Like sand through the hourglass. Or in my case, sand through the bottle.
This week's RemembeRED prompt is sand.
When I think of sand, of course I think of the beach. The hot, dry sand that creeps into your shoes as you trek across, trying to find the perfect spot to sit. Or the wet, sloppy sand that envelopes your toes as you walk the edge of the ocean. But the best sand is the sand that I most likely won't ever touch again.
It was the summer before my senior year of high school. The time had come for me and my friends to take our trip with the rest of the French club. We landed in Paris, a city that created many stories, but none of which relate to sand. From Paris we traveled southward to Nice.
Our teacher believed that my group of three was mature enough to travel the city alone. I'm not sure I agreed, but I surely wasn't going to argue. We had heard that nude beaches were a popular thing in that part of the world. Having never been to one, we just had to go. This is not a decision that should be made without proper planning. Some things you can never un-see.
As the three of us were walking towards the beach, chatting away, we decided to stop in a deli to buy bottles of water. The day was cool and cloudy, but those bottles would provide storage for sand as a souvenir. Again, we should have planned ahead of time. Carbonated water, tall and blue, were all we could find. It was not a pleasant experience attempting to guzzle that down.
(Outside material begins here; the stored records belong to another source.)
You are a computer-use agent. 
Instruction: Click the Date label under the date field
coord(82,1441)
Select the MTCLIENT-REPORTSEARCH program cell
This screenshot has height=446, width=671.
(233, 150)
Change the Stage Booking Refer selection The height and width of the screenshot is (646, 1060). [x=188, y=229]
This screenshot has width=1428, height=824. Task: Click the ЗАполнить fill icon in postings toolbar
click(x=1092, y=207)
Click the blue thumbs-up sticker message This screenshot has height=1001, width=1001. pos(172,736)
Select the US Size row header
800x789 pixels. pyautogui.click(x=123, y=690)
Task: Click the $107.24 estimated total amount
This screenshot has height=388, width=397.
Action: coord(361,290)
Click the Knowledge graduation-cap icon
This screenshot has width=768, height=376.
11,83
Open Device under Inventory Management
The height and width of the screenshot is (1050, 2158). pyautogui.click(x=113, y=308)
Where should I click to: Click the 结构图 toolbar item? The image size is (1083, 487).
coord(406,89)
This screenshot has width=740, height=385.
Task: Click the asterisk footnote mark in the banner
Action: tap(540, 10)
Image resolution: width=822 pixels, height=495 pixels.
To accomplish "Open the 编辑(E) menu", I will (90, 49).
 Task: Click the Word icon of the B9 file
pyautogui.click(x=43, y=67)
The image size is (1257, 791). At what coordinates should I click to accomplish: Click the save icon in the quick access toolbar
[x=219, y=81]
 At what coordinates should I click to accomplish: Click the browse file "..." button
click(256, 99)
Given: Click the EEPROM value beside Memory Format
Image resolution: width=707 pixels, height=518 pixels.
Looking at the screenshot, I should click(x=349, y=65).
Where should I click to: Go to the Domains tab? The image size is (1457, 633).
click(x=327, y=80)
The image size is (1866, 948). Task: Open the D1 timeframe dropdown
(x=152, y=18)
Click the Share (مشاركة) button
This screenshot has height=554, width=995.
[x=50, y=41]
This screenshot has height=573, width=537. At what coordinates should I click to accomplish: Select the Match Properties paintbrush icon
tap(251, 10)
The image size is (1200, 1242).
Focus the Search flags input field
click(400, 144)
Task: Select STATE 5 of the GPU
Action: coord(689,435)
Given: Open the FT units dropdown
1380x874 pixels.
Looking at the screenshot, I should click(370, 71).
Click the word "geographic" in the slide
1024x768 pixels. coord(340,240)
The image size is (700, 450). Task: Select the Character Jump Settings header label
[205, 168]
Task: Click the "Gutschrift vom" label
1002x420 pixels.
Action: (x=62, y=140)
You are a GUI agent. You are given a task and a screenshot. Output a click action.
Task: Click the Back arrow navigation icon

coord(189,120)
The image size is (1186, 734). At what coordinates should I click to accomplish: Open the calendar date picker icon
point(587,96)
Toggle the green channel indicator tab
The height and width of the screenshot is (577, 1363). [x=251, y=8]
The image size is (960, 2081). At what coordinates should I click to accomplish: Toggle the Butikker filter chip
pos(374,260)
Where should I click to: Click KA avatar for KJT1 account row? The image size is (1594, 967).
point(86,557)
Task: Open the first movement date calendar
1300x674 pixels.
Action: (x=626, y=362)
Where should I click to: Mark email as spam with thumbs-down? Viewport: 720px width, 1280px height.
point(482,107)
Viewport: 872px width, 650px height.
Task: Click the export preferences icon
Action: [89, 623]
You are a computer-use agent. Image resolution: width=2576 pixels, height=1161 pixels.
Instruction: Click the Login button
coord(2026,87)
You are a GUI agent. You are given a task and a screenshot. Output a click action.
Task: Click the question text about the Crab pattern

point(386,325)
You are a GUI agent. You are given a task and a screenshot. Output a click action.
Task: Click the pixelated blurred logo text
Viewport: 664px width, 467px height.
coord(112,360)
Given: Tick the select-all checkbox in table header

We climbed the boulders to reach the sand. Standing atop, we gazed out at the view. Gray sand stretched to the left and right as far as we could see. The steel colored water lapped at the shore. There were only a few scarcely dressed people roaming the beach on that crisp summer day. Modesty is key when dressing in France. Just not at the beach.
Once across the small mountain reed, we removed our shoes. Our toes were not met by the hot, dry sand. Nor were they met by wet, slimy sand. The shells jabbed our toes while the gritty sand tore at our heels. We emptied our bottles, soothing our feet as we wondered how such sand would fit in our narrow topped bottles.
It was not the sandy beach we had expected, but knowing we might never stand there again, we had to take some of it home. We cupped our hands and slowly began to fill our bottles with sand and pebbles. When our loads reached the top of the long necks, we screwed on the tops as tight as we could.
That bottle rests on my dresser, hiding between jewelry and music boxes. The sand has settled and the dust has gathered on the lid. I often look at that bottle and smile. The stories of my trip come flooding back. Perhaps someday I can return to top off that bottle.